Не хотите ли повинтить?... У нас есть уже трое, — спрашивает офицер, пришедший с Велико-княжеской позиции, наклонившись в юломейку, точно в колодец.

Но голос из подземелья бормочет что-то отрицательное.

Офицер не унывает и, продолжая шествие к другим юломеечным колодцам, предлагает уже партию в шахматы.

В ответ ему слышатся только сдавленные голоса: «Будет ли ночное нападение?...»

Большие палатки передового лазарета Красного Креста служат удобною мишенью для неприятеля. Пули пробивают их и переранивают вторично или даже третично несчастных раненых. Там порядок и тишина, прерываемая изредка тихими стонами.

Заваленные по горло перевязками и операциями, военные доктора, Слижневский и Трейберг, мало обращают внимания на опасность и своим хладнокровием действуют благотворно как на раненых, так и на больничную прислугу. Им помогает сестра милосердия Стрякова. Она легко контужена пулею в грудь. Врачи частей войск из траншей также являются на подмогу.

Население кладбища с каждым днем увеличивается.
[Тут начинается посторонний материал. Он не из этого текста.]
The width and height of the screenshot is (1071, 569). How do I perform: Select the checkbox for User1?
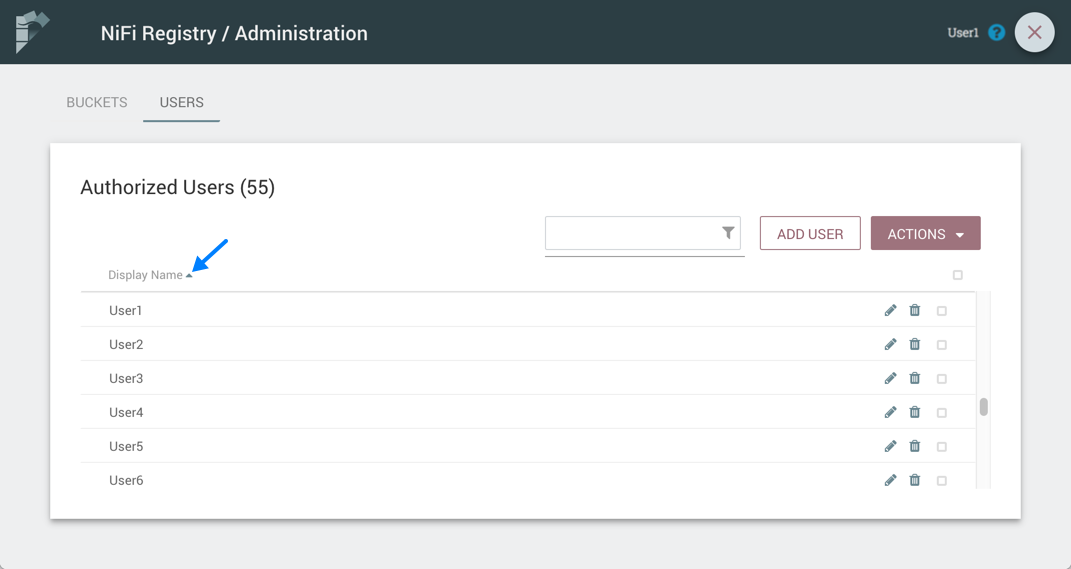coord(942,311)
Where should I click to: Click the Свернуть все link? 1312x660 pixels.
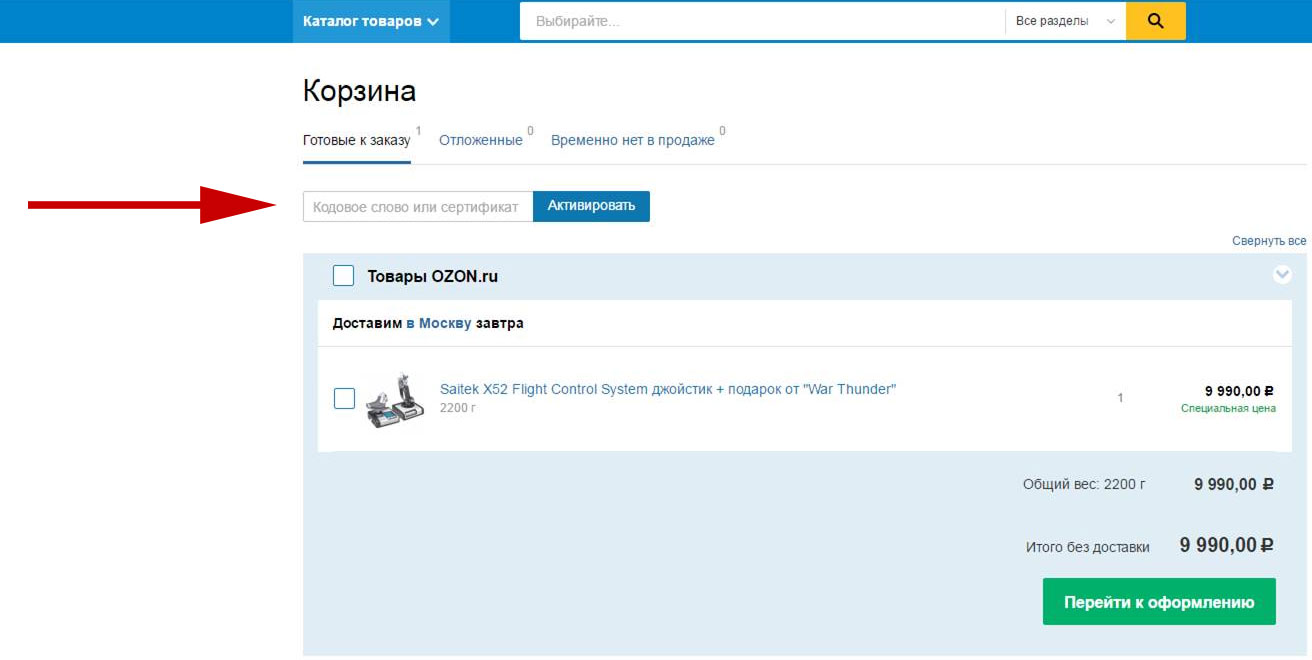(x=1268, y=242)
Траурная риза отца Афанасия постоянно виднеется на нем.

Чтобы сколько нибудь оградить лазарет от неприятельских пуль, уполномоченный Красного Креста, И. П. Балашев, недавно прибывший в осадный лагерь с новым обозом и складом вещей, энергически принялся [154] обносить его провиантскими бунтами и, при помощи кучеров, скоро вывел порядочную стену. Пули стали залетать реже.

В избежание переполнения лазарета, раненых постоянно эвакуируют в Самурский госпиталь. Вся забота об этом лежит на князе Шаховском. Военно-медицинского принципала мало видно. Он постоянно исчезает в недра земли, особенно с того момента, когда, рядом с ним сидевшего на совещании, военного врача Малиновского, ранило пулею в бок. Тогда отрядный врач заболел страшным флюсом и, повязав щеку широкой косынкой, скрылся надолго с поверхности земли.

С наступлением вечера тэкинцы прекращали стрельбу по лагерю и подземные жители быстро выныряли из своих ям, спеша расправить онемевшие члены. Появлялись на земную поверхность и маркитанты. Гражданский лагерь будто воскресал — но не надолго. Ночной мрак снова загонял обывателей в норы и снова трепетное ожидание, с минуты на минуту, ночного нападения.